Plastic material guides for injection molded parts.
Use material pages to connect resin choice with molding risk, appearance, tolerance, strength and cost.
Compare practical resin options.
These pages are built for RFQ preparation and buyer education.

Tie each resin to the molded-part behavior it controls.
Material pages should help buyers compare real tradeoffs: strength, appearance, shrinkage, heat, flexibility and quote risk.
ABS Injection Molding
Balanced, paintable and practical for housings, covers and consumer product parts.
Polypropylene PP Injection Molding
Lightweight and chemical resistant for caps, closures, living hinges and packaging components.
Polycarbonate PC Injection Molding
Impact-resistant and transparent options for covers, lenses and durable housings.
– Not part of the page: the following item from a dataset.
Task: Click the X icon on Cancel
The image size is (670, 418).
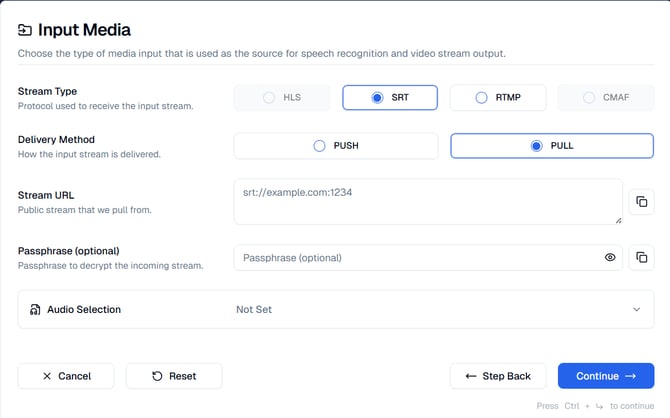Action: coord(47,376)
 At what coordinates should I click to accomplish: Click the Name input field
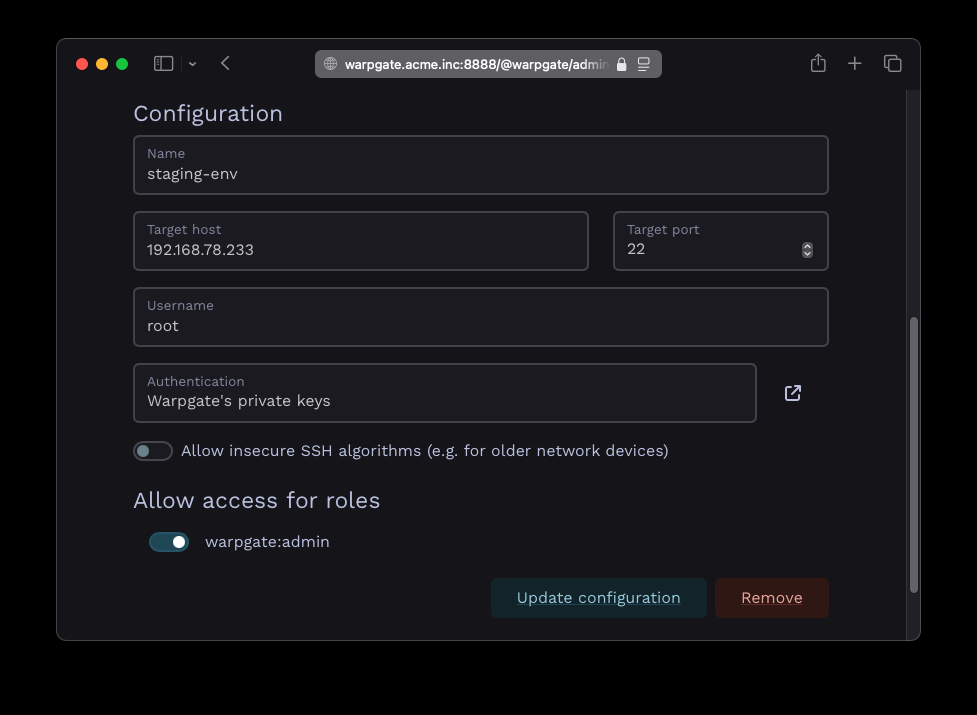point(481,165)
Nylon PA66 Injection Molding
Wear-resistant engineering plastic for brackets, gears, clips and mechanical parts.
POM Acetal Injection Molding
Low-friction plastic for gears, sliding components, latches and precision mechanisms.
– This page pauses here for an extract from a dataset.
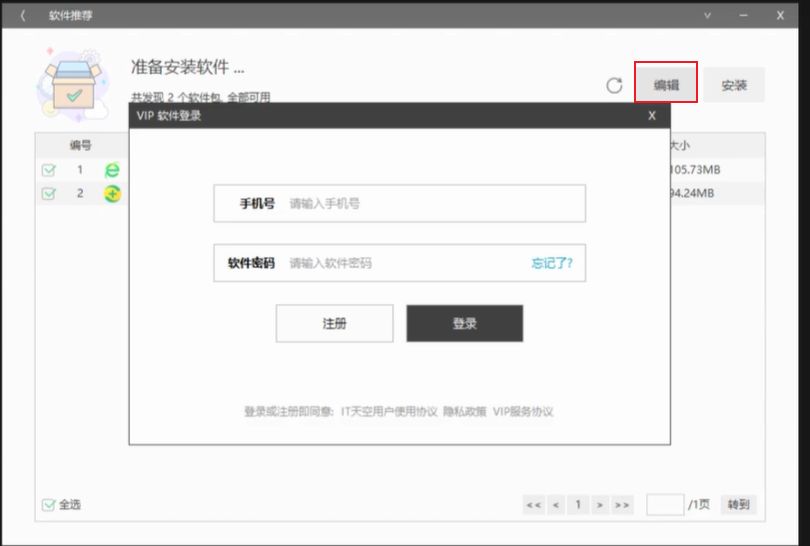Go to the last page with >> button
Image resolution: width=810 pixels, height=546 pixels.
pos(623,505)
TPU / TPE Injection Molding
Soft-touch material for grips, seals, bumpers and overmolded user-contact areas.
PMMA Acrylic Injection Molding
Clear, glossy and light-transmitting material for covers, windows and display parts.
Material choice should be tied to function and molding risk.
A resin name is not enough for a quote. The same ABS, PP or PC request can change when the part has cosmetic surfaces, snap fits, tight tolerance, heat exposure or compliance requirements.
| Question | Why it changes the molding route |
|---|---|
| Is the surface cosmetic? | Gate vestige, flow marks, texture, polish and paint requirements can change gate location and mold finish. |
| Does the part carry load? | Creep, stiffness, rib design and material reinforcement need review before mold steel. |
| Does the material need drying or traceability? | PC, PA66 and other engineering plastics may require drying control, certificates or batch records. |
| Is the part flexible or soft-touch? | TPU/TPE requests require hardness, flash, deformation and bonding assumptions. |
Avoid choosing resin by name alone.
Many molding problems start when the quote uses a familiar resin name but omits the part function. Material selection should connect the resin to heat, impact, chemical exposure, friction, transparency, outdoor use, compliance and the appearance standard the buyer will use to approve T1 samples.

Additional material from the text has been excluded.